Todo se redujo a palabras vacías, pues los fascistas nunca hicieron intento alguno para llevar a la práctica el programa corporativista, el autogobierno industrial. Cambiaron el nombre a las Cámaras de Comercio por el de Consejos Corporativos. Llamaron corporazione a la organización obligatoria de los diversos sectores de la industria, que eran las unidades administrativas para la ejecución del modelo alemán de socialismo que habían adoptado. Pero no había tal autogobierno de la corporazione, pues el gabinete fascista no toleró la intromisión de nadie en su control autoritario y absoluto de la producción. Todos los planes para el establecimiento del sistema corporativo permanecieron letra muerta.

 

El problema principal de Italia, consiste en que está sobrepoblada en comparación con otras naciones. En esta época de barreras al comercio y la migración los italianos están condenados a llevar permanentemente un nivel de vida más bajo que el de los habitantes de países más favorecidos por la naturaleza. Los fascistas sólo vieron un remedio para esta infortunada situación: la conquista. Eran demasiado estrechos de criterio para comprender que el remedio que recomendaban era falso y peor que el mal. Todavía más, estaban tan completamente ciegos por causa de engreimiento y vanagloria, que no se daban cuenta de que sus provocativos discursos resultaban simplemente ridículos. Los extranjeros a quienes retaban insolentemente sabían muy bien cuán insignificante era la fuerza militar de Italia.

El fascismo no era un producto original de la inteligencia italiana, como proclamaban sus defensores, pues comenzó por una escisión en las filas del socialismo marxista, que fue una doctrina importada sin lugar a dudas. Su programa económico estaba calcado del socialismo alemán no marxista, y su agresividad, copiada igualmente de los alemanes, concretamente de los Alldeutsche o pangermanistas, precursores de los nazis. La forma de conducir los asuntos públicos era una réplica de la dictadura de Lenin, y el corporativismo, ese adorno ideológico objeto de tanta propaganda, tenía origen británico. El único ingrediente autóctono del fascismo fue el estilo teatral de sus procesiones, exhibiciones y festivales.

El efímero episodio franquista termino en sangre, miseria e ignominia, pero las fuerzas que generaron el fascismo no están muertas. El nacionalismo fanático es un rasgo común a todos los italianos de nuestro tiempo. Los que son comunistas no están dispuestos  a renunciar a sus principios de opresión dictatorial de todos los disidentes. Tampoco los partidos católicos están a favor de la libertad de pensamiento, de prensa, ni de religión.

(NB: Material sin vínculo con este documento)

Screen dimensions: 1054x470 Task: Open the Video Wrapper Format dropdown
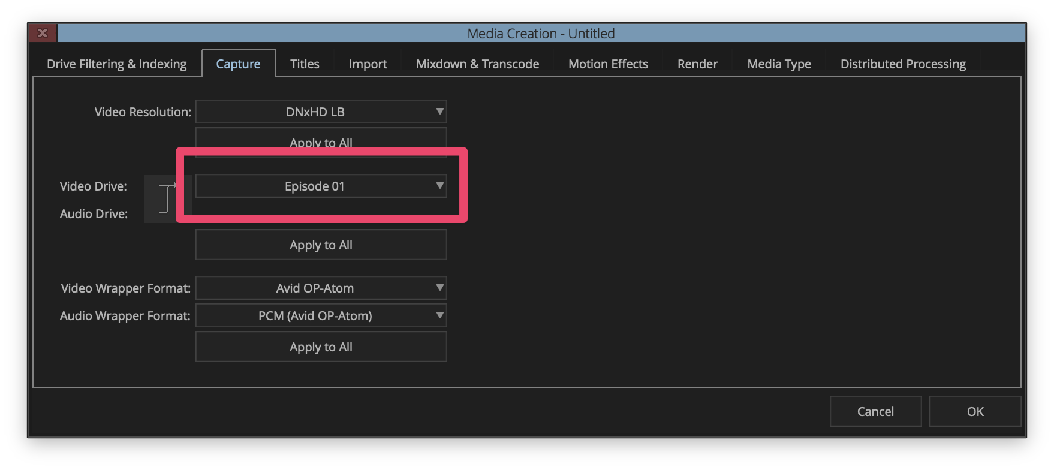tap(321, 288)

Hay en Italia sólo poquísimas personas que comprenden que la libertad económica es el requisito indispensable de la democracia y de los derechos del hombre.

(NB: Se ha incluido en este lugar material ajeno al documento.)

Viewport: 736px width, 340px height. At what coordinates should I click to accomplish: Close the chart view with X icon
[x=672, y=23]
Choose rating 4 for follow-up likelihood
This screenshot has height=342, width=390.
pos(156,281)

Es posible que el fascismo resucite bajo otro nombre, otros símbolos y gritos de guerra, pero si esto acontece, las consecuencias serán perjudiciales, porque el fascismo no es lo que proclamaron los fascistas, “una nueva vida”[i], sino un viejo camino hacia la destrucción y la muerte.

 

EXTRACTO  «EL FASCISMO»

EPÍLOGO A SOCIALISMO (1922)

LUDWIG VON MISES

 

[i] Como, por ejemplo, Mario Palmieri, The Philosophy of Fascism (Chicago, 1936), p. 248.